Weszłam do kawiarni z myślą poczytania mojego pisma, które wzięłam sobie z domu i zrelaksowaniu się, chociaż na moment. Jednak kiedy ujrzałam Zayna zajmującego miejsce na fotelu podeszłam do niego, uprzednio zamawiając sobie kawę i ciasto.

- Penelopa? - zdziwił się chowając telefon do kieszeni.

- Tak, mogę się przysiąść? - do mojej głowy błyskawicznie przyszła inna myśl. Cholera, poczułam się jak idiotka. - Chyba, że na kogoś czekasz to ja...

- Nie, siadaj proszę. 

Więc usiadłam.

- Mogę powiedzieć, że jestem mile zaskoczony, twoją obecnością. Zamówiłaś już coś sobie?

- Tak, tak nie martw się. - zdjęłam torebkę i położyłam ją za sobą na fotelu. - Po prostu pokłóciłam się z Adrianem.
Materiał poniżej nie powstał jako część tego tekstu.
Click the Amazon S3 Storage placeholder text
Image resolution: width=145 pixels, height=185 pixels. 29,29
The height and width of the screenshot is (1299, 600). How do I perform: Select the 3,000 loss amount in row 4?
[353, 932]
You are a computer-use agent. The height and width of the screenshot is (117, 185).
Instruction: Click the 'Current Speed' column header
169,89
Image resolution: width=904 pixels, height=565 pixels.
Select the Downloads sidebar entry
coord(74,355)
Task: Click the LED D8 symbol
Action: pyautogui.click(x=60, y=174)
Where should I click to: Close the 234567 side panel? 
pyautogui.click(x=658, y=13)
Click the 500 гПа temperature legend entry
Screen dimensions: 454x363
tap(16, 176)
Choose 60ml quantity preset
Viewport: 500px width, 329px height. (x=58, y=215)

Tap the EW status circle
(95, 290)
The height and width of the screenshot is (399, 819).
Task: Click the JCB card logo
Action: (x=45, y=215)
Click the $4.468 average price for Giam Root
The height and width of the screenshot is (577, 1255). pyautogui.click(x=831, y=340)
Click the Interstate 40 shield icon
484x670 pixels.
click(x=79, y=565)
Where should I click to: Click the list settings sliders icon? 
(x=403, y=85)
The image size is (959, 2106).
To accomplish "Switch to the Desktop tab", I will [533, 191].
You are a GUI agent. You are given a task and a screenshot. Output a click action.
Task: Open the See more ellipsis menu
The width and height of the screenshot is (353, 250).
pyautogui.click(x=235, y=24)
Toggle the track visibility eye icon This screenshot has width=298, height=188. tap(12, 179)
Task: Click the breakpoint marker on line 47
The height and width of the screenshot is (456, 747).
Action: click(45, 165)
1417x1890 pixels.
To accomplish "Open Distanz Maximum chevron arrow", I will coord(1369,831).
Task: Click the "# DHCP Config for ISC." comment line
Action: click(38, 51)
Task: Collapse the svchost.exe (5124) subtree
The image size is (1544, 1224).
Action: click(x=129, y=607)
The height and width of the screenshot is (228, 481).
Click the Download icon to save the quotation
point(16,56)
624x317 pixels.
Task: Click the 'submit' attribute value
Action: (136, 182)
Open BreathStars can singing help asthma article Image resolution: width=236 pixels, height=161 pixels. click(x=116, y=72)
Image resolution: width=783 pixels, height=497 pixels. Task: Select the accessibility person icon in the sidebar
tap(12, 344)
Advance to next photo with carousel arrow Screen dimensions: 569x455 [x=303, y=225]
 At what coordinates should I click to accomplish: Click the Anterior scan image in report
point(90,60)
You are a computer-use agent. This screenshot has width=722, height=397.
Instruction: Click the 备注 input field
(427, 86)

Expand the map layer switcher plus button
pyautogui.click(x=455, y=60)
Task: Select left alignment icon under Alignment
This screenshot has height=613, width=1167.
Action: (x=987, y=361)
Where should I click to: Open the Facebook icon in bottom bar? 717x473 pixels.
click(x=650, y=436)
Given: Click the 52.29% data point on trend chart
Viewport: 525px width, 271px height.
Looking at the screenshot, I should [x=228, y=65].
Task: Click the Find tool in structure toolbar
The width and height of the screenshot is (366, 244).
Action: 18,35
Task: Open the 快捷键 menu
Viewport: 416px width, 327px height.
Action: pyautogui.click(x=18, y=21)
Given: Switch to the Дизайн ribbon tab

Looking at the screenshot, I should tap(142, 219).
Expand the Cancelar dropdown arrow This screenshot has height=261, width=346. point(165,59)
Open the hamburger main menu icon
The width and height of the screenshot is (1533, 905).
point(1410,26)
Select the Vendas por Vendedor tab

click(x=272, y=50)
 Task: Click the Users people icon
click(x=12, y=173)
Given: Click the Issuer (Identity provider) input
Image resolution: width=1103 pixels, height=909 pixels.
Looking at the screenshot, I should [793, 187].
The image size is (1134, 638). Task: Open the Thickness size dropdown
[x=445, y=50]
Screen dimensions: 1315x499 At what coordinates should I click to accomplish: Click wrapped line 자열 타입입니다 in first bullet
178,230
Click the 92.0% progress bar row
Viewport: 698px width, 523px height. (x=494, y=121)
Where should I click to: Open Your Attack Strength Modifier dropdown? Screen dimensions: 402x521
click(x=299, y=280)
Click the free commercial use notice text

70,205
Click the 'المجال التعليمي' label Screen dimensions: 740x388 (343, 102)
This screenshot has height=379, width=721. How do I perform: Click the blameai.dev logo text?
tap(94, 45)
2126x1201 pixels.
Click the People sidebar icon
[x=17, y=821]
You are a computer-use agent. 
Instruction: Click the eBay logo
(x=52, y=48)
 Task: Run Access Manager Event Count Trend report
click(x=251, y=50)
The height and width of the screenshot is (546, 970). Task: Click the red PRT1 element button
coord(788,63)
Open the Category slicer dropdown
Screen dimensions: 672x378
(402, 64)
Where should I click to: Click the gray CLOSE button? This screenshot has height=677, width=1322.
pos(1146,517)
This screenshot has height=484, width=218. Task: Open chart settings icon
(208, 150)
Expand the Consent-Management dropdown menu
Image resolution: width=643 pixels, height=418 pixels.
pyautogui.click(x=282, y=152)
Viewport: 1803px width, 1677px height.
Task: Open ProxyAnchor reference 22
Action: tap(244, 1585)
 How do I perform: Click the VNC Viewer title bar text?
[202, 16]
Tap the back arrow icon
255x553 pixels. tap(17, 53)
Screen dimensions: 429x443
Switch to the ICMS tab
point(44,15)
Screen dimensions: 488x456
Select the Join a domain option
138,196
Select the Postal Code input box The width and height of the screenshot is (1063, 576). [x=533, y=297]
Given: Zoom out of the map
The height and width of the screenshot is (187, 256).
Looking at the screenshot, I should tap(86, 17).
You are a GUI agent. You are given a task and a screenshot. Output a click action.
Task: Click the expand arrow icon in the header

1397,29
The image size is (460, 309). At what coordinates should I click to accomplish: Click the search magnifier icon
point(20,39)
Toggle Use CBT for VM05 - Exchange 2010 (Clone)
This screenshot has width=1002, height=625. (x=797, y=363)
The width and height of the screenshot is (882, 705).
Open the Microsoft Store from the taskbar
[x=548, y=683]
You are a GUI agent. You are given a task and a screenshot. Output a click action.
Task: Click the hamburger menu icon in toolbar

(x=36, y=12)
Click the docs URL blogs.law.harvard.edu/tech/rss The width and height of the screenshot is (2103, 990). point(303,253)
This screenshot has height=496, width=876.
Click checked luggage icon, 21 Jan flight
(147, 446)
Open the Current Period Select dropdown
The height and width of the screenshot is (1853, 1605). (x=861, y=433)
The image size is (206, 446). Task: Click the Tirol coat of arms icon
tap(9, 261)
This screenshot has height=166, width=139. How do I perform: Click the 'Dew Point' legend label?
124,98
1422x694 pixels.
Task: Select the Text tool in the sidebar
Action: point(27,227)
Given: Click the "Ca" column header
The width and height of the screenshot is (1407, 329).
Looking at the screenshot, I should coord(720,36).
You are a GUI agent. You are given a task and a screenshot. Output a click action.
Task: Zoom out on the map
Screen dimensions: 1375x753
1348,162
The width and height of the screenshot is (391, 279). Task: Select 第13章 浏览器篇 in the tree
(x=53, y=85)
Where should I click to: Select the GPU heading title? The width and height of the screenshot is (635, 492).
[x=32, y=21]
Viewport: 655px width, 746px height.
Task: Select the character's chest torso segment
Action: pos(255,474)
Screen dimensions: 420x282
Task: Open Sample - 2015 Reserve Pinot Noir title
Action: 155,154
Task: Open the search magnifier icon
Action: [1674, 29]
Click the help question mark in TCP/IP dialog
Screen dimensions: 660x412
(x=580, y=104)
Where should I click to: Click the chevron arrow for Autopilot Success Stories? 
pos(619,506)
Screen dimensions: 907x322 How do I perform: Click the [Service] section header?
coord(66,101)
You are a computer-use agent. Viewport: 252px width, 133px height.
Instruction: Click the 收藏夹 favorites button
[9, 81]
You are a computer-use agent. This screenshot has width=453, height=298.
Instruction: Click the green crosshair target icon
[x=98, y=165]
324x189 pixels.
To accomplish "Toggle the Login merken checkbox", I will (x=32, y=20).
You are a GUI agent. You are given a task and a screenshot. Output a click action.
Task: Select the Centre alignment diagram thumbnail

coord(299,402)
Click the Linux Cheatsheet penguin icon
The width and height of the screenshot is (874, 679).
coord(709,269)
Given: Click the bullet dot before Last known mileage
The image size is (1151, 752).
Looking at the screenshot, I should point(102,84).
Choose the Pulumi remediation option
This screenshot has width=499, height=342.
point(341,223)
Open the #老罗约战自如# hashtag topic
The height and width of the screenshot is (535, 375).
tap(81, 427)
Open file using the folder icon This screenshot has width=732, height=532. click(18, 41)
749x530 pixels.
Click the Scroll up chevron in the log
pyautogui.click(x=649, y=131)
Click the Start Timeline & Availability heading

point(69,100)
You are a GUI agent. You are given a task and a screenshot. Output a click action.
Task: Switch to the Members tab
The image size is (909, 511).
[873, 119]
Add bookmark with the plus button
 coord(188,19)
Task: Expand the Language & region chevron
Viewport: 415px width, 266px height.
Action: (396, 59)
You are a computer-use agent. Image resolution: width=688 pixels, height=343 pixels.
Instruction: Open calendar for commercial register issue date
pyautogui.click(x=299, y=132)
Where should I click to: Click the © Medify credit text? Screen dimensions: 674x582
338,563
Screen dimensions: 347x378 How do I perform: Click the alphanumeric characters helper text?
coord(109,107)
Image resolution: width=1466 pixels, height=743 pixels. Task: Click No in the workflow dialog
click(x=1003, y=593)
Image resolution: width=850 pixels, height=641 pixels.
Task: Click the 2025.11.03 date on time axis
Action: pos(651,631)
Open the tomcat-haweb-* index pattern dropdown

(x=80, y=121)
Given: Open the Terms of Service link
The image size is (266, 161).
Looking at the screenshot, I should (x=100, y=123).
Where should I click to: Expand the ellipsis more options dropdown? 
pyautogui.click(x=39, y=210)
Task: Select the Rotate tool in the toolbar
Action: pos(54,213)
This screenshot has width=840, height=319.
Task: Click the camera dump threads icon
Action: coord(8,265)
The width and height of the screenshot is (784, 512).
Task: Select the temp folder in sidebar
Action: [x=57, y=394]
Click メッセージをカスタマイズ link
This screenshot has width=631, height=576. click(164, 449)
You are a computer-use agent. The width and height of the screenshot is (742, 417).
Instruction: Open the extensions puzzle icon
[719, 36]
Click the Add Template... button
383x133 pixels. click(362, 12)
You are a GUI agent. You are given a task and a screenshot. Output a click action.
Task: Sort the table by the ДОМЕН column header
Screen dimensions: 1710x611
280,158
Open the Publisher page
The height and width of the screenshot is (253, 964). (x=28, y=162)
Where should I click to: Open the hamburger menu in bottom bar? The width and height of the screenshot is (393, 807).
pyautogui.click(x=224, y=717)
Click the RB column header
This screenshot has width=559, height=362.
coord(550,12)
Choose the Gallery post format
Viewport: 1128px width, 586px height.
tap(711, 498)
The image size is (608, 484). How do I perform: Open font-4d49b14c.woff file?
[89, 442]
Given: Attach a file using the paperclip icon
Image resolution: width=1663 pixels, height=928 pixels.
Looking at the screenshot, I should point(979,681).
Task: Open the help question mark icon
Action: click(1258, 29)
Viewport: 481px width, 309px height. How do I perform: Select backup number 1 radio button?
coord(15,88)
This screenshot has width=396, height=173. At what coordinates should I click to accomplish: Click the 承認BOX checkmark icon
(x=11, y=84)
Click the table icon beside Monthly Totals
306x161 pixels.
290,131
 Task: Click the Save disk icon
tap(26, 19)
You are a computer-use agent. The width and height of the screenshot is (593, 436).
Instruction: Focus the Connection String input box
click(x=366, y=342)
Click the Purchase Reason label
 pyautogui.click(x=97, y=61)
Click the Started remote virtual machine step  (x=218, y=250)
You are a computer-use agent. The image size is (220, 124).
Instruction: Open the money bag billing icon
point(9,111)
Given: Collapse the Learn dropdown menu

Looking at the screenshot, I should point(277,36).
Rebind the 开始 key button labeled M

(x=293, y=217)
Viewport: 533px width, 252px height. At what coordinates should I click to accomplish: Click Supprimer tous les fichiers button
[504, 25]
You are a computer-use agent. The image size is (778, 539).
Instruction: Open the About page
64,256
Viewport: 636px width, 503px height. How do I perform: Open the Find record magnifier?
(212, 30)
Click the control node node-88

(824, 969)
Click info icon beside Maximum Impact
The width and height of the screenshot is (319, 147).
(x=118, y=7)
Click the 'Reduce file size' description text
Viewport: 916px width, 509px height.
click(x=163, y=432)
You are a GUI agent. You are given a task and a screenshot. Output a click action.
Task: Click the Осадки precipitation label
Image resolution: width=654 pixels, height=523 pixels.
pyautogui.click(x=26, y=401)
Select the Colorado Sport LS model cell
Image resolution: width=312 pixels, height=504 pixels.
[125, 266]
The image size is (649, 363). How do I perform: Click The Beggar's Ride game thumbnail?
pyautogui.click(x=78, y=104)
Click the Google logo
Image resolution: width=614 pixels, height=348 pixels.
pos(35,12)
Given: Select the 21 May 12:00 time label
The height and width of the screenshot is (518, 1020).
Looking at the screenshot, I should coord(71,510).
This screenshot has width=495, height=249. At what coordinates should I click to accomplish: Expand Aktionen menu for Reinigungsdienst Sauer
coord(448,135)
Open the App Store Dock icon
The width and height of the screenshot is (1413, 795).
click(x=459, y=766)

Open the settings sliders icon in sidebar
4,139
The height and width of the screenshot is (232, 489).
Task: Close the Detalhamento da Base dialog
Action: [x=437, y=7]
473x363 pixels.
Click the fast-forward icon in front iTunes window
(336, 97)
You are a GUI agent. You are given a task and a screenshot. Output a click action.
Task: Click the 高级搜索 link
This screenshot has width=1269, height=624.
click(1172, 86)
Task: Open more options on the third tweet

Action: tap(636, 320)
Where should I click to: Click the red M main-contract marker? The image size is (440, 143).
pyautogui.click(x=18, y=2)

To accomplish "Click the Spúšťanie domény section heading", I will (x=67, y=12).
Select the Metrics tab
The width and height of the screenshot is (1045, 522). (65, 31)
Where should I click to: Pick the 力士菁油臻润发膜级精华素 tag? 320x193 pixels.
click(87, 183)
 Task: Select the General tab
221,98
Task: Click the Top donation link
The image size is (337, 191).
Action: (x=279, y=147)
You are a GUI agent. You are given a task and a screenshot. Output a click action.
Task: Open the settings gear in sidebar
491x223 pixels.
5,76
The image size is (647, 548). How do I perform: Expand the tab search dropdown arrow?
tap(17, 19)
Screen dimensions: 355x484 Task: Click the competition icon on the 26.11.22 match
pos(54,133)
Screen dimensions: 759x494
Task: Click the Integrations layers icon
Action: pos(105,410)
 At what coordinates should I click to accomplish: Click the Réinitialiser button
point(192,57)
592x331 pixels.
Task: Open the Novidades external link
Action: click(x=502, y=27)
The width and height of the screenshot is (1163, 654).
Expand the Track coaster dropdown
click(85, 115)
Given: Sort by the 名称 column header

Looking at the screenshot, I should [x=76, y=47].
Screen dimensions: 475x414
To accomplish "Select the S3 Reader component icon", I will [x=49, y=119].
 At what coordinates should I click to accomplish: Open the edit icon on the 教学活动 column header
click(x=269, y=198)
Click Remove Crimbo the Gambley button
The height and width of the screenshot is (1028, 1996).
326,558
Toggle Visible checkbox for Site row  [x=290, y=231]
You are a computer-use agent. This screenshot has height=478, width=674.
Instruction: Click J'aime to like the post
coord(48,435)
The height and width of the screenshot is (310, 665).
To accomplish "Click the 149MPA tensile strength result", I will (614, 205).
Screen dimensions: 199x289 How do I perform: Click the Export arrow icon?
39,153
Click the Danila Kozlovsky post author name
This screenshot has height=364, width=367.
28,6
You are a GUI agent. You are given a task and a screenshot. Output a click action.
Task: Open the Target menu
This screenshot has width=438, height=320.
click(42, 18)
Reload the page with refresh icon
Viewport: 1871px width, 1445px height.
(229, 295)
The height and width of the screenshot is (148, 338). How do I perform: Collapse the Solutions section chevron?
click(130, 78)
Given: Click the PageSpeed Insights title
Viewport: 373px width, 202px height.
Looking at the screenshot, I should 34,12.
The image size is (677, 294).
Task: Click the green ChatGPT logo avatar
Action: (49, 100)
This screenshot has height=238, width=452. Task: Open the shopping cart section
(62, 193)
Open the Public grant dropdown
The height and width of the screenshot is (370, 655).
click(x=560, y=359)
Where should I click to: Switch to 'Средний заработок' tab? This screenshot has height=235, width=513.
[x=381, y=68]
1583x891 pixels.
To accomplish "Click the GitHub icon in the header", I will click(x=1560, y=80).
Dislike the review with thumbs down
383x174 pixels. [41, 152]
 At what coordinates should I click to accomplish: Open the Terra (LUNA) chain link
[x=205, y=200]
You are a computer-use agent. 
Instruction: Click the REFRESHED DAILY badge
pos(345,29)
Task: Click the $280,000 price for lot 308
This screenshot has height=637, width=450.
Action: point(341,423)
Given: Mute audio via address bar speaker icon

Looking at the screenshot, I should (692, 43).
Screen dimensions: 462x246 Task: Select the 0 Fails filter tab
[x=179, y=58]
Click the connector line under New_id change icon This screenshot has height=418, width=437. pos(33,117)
Nic wielkiego.

- Dochodzę do wniosku, że te kłótnie zdarzają wam się codziennie.

Albo i nawet częściej.

Westchnęłam jedynie i spuściłam wzrok na paznokcie.

- Chyba jednak mnie lubisz, jeśli z tylu wolnych stolików wybrałaś mój.

Moje usta delikatnie się wygięły.

- Nie postrzegasz mnie jako nadgorliwego sąsiada. - dodał tym samym zachrypniętym tonem i tak samo jeżdżąc palcem po dolnej wardze.

- Nie jesteś nadgorliwy.

- Och, daj spokój. Każdy mi to mówi i wiem jaka jest prawda.

- Okej, masz rację. - zgodziłam się bawiąc serwetką, od czasu do czasu spoglądając na niego. - Czasami jesteś trochę zbyt nachalny. Może gdybyś nad tym popracował zmieniłbyś się.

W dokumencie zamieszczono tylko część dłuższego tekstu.